A Silly Article Claiming Jewish Parents are Rejecting Circumcision

Most Jews, myself included, consider a Bris to be an exceptionally joyous occasion, that is beloved by everyone. It is so standard, so normal, that it’s never been in dispute. At least I didn’t think so, until I read an alarmist (contrived and biased?) article from the New York Times that ponders “When Jewish Parents Chose Not to Circumcise.

Naturally, such a pronouncement would—and has—caused quite a bit of controversy.

Stated reasons why parents take issue with the procedure reads like a laundry list of assorted nonsense: fear of causing pain or “mutilation,” considering it an outmoded custom, and claiming it’s sexist against daughters. The main reason, however, appears to be a strong objection from a non-Jewish spouse.

Based on the title alone, one is led to believe that this issue is being debated within the Jewish community at large. I know, from my own personal experience, that it’s absolutely not. Just to be clear: I have never heard of a single case involving two parents who were both raised Jewish refusing to circumcise their son. (Maybe they’re out there, but it is so far from the norm, it’s barely worth considering.)

Most people, regardless of their religion, consider circumcision to be positive, healthy, and much more aesthetic.

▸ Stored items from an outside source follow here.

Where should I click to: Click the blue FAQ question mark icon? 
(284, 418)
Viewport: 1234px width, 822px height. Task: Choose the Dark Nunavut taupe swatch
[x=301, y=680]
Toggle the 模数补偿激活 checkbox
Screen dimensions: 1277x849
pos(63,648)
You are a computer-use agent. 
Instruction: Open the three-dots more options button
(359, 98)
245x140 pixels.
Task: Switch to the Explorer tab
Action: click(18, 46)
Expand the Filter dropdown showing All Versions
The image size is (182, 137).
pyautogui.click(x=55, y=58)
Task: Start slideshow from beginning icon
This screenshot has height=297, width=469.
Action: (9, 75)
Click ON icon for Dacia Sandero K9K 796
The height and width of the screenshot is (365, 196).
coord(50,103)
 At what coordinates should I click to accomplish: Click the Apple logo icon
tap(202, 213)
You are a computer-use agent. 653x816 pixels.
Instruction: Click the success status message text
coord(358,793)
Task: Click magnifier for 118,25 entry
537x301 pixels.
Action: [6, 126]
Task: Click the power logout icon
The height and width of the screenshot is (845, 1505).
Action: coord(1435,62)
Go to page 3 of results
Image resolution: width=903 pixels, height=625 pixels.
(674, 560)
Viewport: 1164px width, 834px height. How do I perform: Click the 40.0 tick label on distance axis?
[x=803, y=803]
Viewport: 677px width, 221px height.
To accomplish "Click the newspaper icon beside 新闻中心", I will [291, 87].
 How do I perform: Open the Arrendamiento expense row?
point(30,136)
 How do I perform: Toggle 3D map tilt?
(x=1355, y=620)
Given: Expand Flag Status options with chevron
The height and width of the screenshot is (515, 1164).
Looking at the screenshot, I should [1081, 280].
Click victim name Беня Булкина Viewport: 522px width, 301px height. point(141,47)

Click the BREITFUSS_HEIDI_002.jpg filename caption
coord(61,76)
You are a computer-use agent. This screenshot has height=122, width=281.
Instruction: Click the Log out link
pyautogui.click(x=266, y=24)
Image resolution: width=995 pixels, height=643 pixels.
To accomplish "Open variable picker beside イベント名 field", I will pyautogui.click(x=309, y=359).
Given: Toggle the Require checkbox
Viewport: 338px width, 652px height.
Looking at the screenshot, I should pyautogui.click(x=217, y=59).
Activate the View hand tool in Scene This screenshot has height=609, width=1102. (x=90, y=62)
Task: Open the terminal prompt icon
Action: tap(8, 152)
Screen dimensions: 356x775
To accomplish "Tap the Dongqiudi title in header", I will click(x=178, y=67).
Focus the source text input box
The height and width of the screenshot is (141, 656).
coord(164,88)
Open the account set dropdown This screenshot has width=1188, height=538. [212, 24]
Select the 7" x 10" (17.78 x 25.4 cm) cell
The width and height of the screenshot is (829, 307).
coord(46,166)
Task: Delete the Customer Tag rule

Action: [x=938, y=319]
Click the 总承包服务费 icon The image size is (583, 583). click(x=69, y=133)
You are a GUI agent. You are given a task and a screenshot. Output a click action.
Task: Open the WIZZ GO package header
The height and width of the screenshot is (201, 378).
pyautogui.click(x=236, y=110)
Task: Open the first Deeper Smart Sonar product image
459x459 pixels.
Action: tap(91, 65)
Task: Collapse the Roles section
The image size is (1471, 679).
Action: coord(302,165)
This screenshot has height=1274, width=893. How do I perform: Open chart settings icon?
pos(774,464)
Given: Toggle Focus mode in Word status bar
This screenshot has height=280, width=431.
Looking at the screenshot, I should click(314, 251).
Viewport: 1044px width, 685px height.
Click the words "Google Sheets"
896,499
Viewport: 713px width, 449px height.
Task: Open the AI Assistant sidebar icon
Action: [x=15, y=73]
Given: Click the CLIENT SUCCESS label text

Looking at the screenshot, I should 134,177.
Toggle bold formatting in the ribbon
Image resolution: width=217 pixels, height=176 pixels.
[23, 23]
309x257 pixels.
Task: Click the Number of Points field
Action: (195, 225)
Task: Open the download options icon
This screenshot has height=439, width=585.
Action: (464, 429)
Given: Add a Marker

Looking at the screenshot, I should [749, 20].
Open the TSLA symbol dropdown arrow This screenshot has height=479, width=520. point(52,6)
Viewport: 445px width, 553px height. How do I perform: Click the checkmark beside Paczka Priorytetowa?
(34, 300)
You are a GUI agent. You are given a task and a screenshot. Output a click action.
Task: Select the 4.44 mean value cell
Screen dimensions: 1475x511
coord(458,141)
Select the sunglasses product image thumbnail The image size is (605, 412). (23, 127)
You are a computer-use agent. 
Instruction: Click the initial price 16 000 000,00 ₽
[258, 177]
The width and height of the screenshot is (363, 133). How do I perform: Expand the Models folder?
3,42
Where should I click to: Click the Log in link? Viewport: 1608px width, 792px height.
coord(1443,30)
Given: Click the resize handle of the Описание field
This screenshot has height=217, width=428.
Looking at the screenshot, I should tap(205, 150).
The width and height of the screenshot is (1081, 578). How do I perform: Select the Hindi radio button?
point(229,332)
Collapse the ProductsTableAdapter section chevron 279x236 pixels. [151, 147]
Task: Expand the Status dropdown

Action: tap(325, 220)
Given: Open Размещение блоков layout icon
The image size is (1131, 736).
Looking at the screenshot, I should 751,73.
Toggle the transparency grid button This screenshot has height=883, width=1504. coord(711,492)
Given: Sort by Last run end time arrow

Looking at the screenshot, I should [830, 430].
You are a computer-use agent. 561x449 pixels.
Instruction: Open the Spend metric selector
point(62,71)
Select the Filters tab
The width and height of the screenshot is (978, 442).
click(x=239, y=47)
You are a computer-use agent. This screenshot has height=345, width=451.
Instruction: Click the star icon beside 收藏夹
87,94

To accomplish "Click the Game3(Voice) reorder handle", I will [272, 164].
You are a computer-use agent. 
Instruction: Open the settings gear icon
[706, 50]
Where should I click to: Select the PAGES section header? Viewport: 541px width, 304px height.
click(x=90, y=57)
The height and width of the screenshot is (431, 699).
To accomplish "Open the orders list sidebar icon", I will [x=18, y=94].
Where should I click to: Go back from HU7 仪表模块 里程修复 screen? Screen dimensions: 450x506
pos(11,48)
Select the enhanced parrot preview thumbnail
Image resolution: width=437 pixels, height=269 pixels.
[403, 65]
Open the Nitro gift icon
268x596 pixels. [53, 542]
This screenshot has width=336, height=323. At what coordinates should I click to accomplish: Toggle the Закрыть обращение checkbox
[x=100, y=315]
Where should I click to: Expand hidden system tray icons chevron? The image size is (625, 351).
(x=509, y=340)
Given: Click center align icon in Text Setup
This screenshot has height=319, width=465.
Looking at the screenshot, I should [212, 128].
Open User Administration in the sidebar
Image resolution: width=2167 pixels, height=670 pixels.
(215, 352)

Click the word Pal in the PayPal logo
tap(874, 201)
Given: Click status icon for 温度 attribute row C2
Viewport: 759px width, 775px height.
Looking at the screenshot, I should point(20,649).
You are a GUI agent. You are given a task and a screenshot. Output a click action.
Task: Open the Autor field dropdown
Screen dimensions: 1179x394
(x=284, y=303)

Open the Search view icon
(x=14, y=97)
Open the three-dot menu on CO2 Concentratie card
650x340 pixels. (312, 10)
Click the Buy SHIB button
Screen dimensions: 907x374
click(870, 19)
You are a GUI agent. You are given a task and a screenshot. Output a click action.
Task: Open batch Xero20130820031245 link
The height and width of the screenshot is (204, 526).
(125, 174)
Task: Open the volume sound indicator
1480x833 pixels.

Certainly, there are cultural differences, but if given the choice, I think most grown men would not choose to undo it.

It’s interesting to note that the folks interviewed for the article were a single mother and interfaith couples. One of them, a Jewish man, is quoted as saying that the fight over circumcision with his non-Jewish wife was “the hardest thing we’ve ever had to deal with,” and they ended up forgoing it because she was so against it. (It’s quite obvious that had the wife been Jewish, they would have kept the tradition.) He goes on to say: “I didn’t want it to end our marriage and tear apart our family.”

The sad fact is that the odds of such marriages lasting are slim to none, because the husband and wife are so completely opposite. Without a common belief system to the guide the family, it is nearly impossible to thrive. I don’t say any of this because I’m against interfaith couples. I say it because every stat for the past 30 years has proven that when Jews intermarry, the children are rarely raised Jewish and that cycle perpetuates with the grandchildren.

If someone chooses to intermarry—and everyone deserves that choice–they need to go into it with their eyes open. It’s highly unlikely that a non-Jewish spouse will want to raise a child according to Jewish tradition. It may start with a fight over the Bris, which inevitably will lead to a fight over a Baptism, and a Christmas tree, and an Easter Bunny, and so on.

There are certain issues which are so important, no compromise can exist. If a Jewish parent believes circumcision is right because it is the physical manifestation of the Covenant, that argument will not sway someone who doesn’t believe it to begin with.

So, I guess the article should’ve been titled “When Interfaith Couples Choose not to Circumcise.” Of course, that would take a lot of steam out of the hysteria and defeat the purpose…

Throughout history, there have always been Jews that rejected Judaism. (That’s fine; we’re not keeping anyone by force and if they’re unhappy, we have to let them go.) Those of us in the mainstream will continue to circumcise, until the end of time, not because we have to, but because we want to! Because we know, deep in our hearts, without any doubt, that it’s right, it’s good, and it’s the best possible option for every Jewish male.

 

Readers are welcome to chime in with their opinions.

4 thoughts on “A Silly Article Claiming Jewish Parents are Rejecting Circumcision

  1. Renee

    We adopted a baby boy from Thailand at the age of 3. While we couldn’t have a traditional Bris due to his age, we absolutely had him circumcised as soon as the pediatrician allowed it. I agree that only Interfaith couples would forgo something so vital to Jewish Law and identity.

  2. Heather Starastin

    I wonder how much these situations are affected by which parent is Jewish; you could argue that if the mother isn’t Jewish, the baby isn’t either. In any case, surely this kind of thing should be clarified before the parents marry?

    1. The Jewish Lady Post author

      Definitely, a couple should discuss religion and decide before marrying and having a child. The problem is that a lot of people say one thing and then change their mind afterwards. As for the identity of the child, traditionally it’s Jewish mother/Jewish child, but I am willing to accept the other side. The heritage of both parents plays an important role and I won’t discriminate against kids that only have a Jewish Father.